7. Urubutingas

O gosto pela expressão verbal e visual.

Imagem dos urubús, reproduzida de uma pintura do artista Adrien Taunay

Urubus brancos ou urubutingas
Pintura de Adriano Taunay
A imagem dos urubús, reproduzida de uma pintura do artista Adrien Taunay, primeiro desenhista da "Expedição Langsdorff" oferece o contraponto à narrativa verbal de Hércules Florence, segundo desenhista,ao utilizar apenas as palavras para transmitir suas informações sobre "um dos mais belos pássaros do Brasil".

Um texto exemplar

Urubutingas

"Os caçadores trouxeram dois urubus brancos ou urubutingas, um dos mais belos pássaros das florestas do Brasil: o mais formoso sem dúvida em cores e plumagem; o aspecto, porém, e os hábitos são de legítimo corvo.
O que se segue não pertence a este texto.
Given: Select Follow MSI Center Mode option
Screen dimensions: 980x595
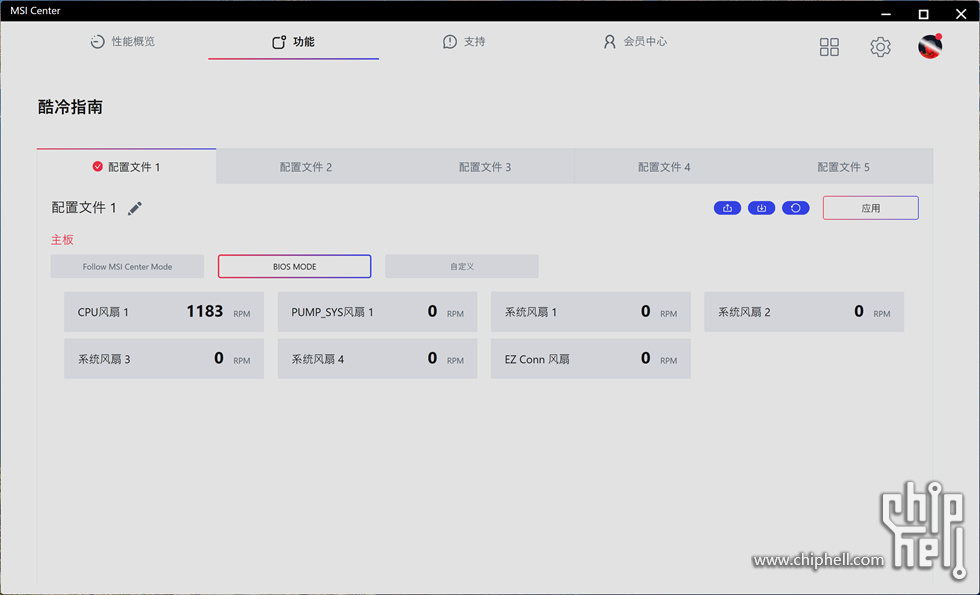Looking at the screenshot, I should pos(127,267).
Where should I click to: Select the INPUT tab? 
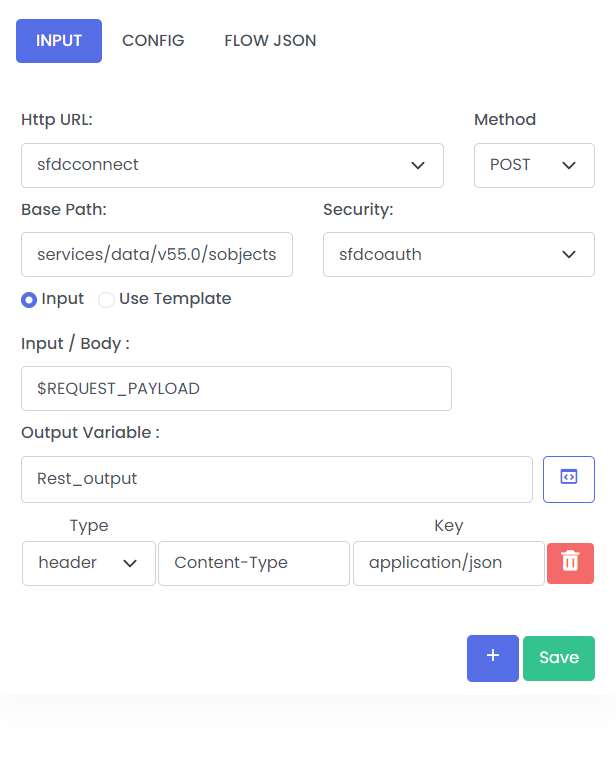59,41
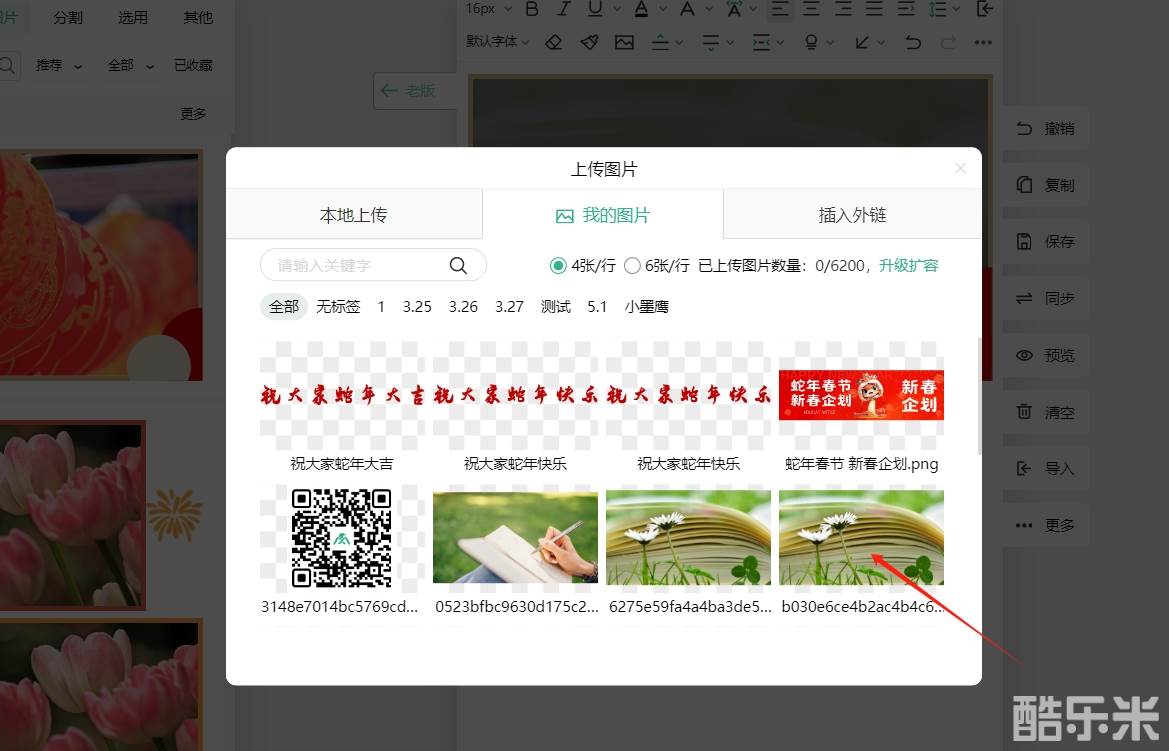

É do tamanho de um ganso. Tem olhos grandes e redondos; íris de brilhante alvura; pálpebras vermelhas; bico como o dos urubus. Comprido, recurvado e de um alaranjado vivo. Abaixo do bico, expande-se uma carúncula carnosa que cai de um lado e de outro, de cor também alaranjada. Desde o olho até esta carnosidade, a pele nua puxa para roxo. Acima da cabeça há uma parte completamente desnudada, rubra, com penazinhas tão pequenas e separadas que parecem pelos. Por baixo dos olhos e do pescoço saem carúnculas unidas e compridas, de um escuro claro e que, em forma de arco, vão-se ligar acima da nuca, unindo-se então num filete carnoso que desce por trás do pescoço até a base do peito. É vermelho-claro em cima, preto no meio e amarelo embaixo. As cores da cabeça são realçadas por um fundo negro de ébano, que bem se pode chamar a moldura. O pescoço é totalmente desnudado de penugem. A pele parece pele de luvas: é amarelo vivo na frente, cor que cambia insensivelmente para vermelho carregado. Esse pescoço nu e tão bem colorido sai de um colar de penas acinzentadas que parecem vir das costas e se reunem no peito, a formarem novamente uma linha de separação que se esbate pouco acima da barriga. O colar semelha um ornato de mulher. O resto das penas é branco, exceto nas extremidades das asas que são pretas. Os pés são brancos. Desculpem-me esta descrição, que não é de naturalista. Creio que no seguir deste despretencioso diário nenhuma outra farei".